While some aspects of the company's software remain proprietary, Parker cites the benefits of putting the bulk of the development out to the community as reduced cost and complexity, and enabling Guavus more time and resources to focus on the applications that sit on top of the platform.
"Open source really gives us the ability to focus on the core side of the business – the data science and solving real business problems. It makes things a lot easier to deal with because as you integrate more complex systems into the platform, it tends to get 'brittle', which makes putting applications on top of it more complex, requiring more testing, and so on.
"As the capabilities of the open source community evolve, it tends to reduce the degree of brittleness so that reduces the cost of testing and the time it takes to develop applications," he says.
Recently the company decided to throw its weight behind AMPLab, a collaborative research effort at the University of California, Berkeley where open source big-data technologies, such as Spark (an in-memory alternative to MapReduce) and Shark (a datawarehouse that sits on Spark) are being developed.
Spark and Shark are making real-time processing of big data streams a more practical reality, bringing analytics to a whole new set of use cases. It is the ability to process big data streams on the fly that Parker says differentiates Guavus from others operating in a similar arena, such as Splunk.

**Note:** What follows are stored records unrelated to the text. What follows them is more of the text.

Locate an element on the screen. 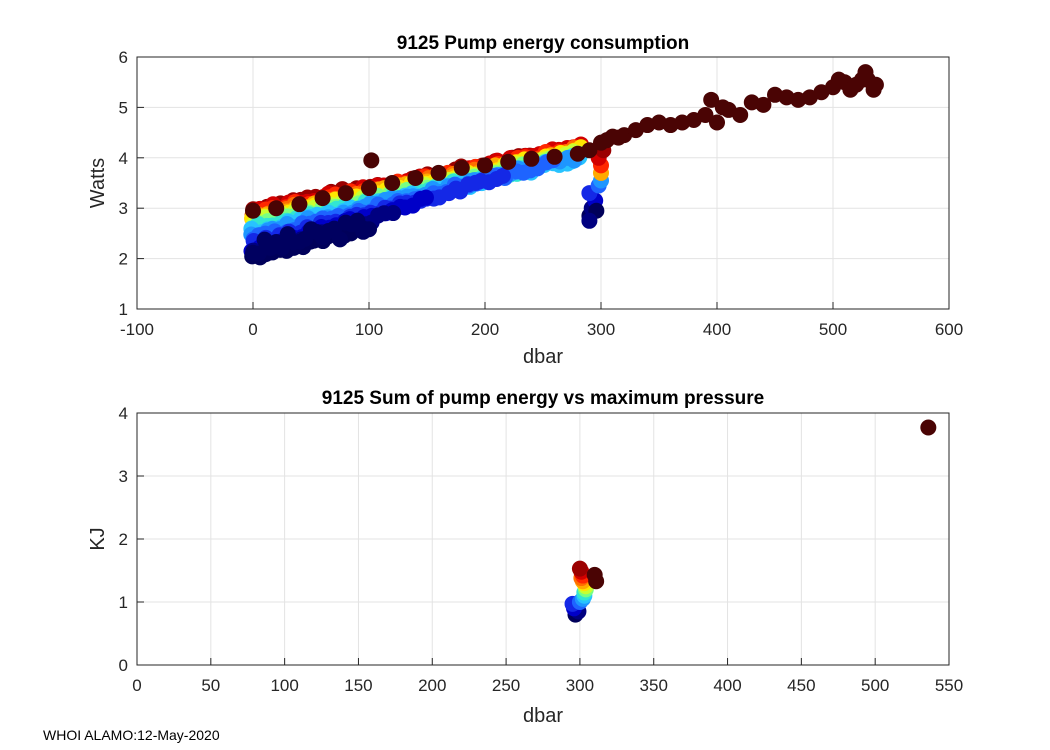  x-tick-label: 600 is located at coordinates (949, 330).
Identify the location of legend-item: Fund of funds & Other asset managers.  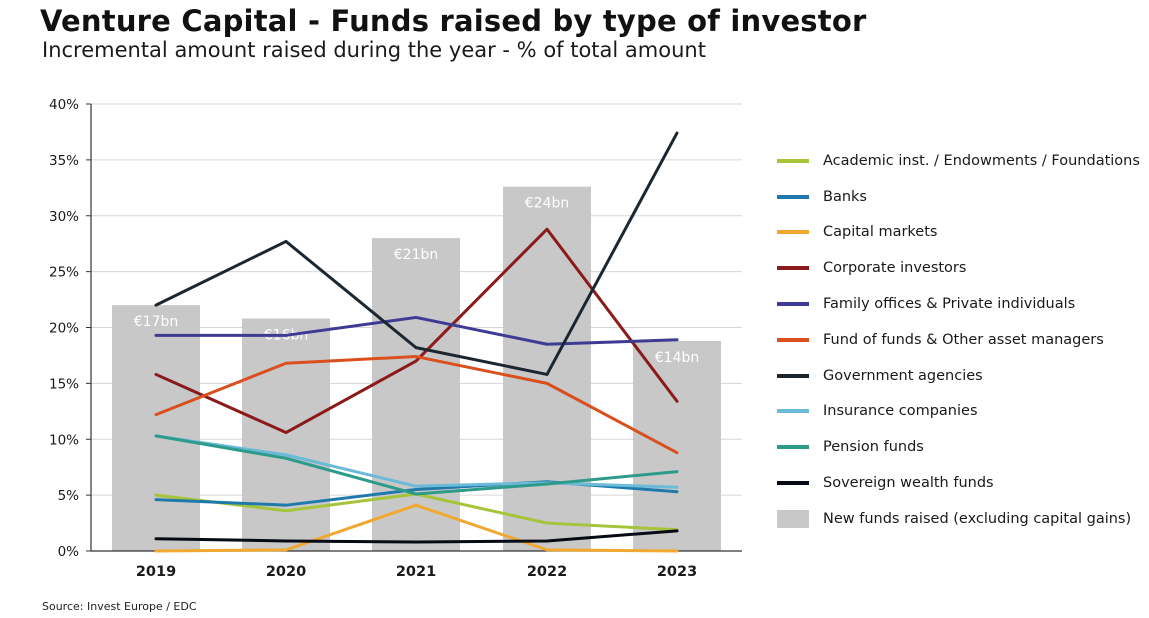
(963, 340).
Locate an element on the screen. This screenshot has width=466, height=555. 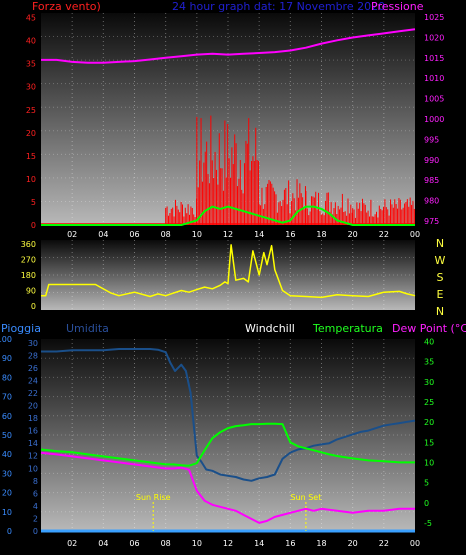
humidity-tick-label: 4 is located at coordinates (36, 506).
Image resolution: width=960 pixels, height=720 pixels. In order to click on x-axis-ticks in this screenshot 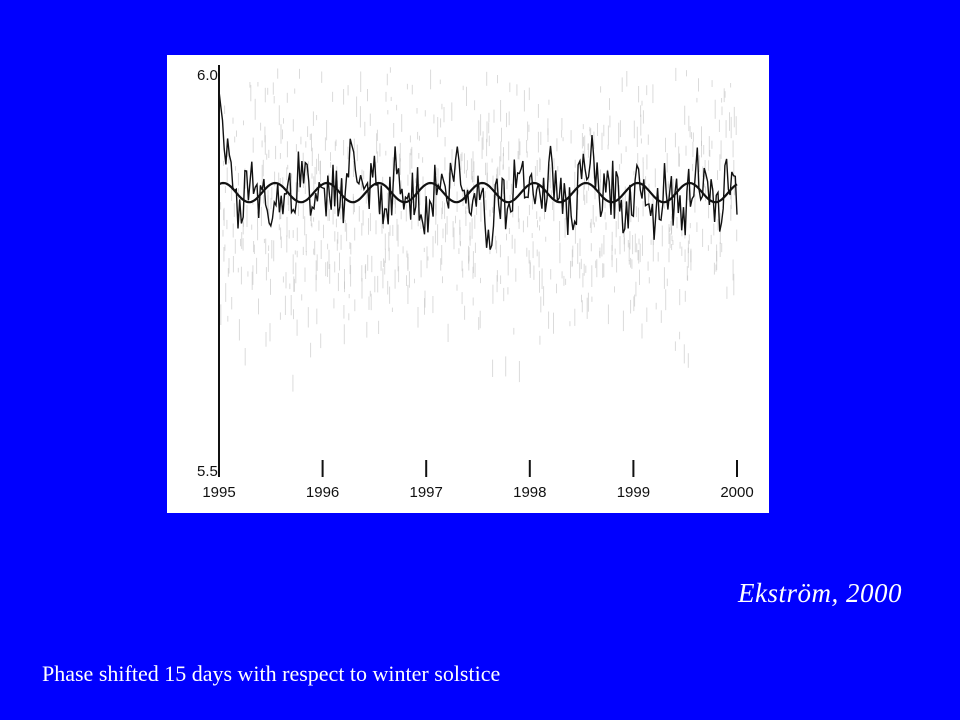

"Splunk takes machine data and indexes it, then you can apply search strings to trawl through the data. What we do is apply algorithms in the streams in near-real time," Parker said, explaining how those algorithms enable the data streams to be pre-analysed without ever needing to be stored.
"We are able to compute first. Our collectors are quite intelligent, they discard the data that's not important so the interesting data can be sent up to the core for analysis. That means these massive data streams can be economically collected and analysed so we don't have to create this huge multitude of storage.
"We tend to focus on the high-value data, analyse that and store the output; then the business can make a decision on how long they want to store the raw components of that data, the un-analysed version."
Bringing together real-time analytics on streaming data and MapReduce-type batch operations on data at rest opens the door to many potential applications, Parker said.
"Real time is becoming easier to achieve, but being able to do real time and needing to do it are two very different things. What's interesting is that you can bring these things together and effectively analyse the same data in different ways at different times," Parker explained.
"You get that kind of integrated end-to-end tool set then you can build really interesting applications on top of it. That's where the real meat and potatoes are."
Guavus is now expanding from its telecoms-sector base to focus on anomaly analysis in complex data-centre operations, such as those of cloud service providers, and also use cases in the banking sector.
"We're now moving to the banking industry – you know, fraud, gaining a 360° view of the customer. The bank can identify the next best offer whenever a customer takes a product or service. This is an interesting extension of some of the things we've done in the telecoms space but applying it to a different business," Parker said.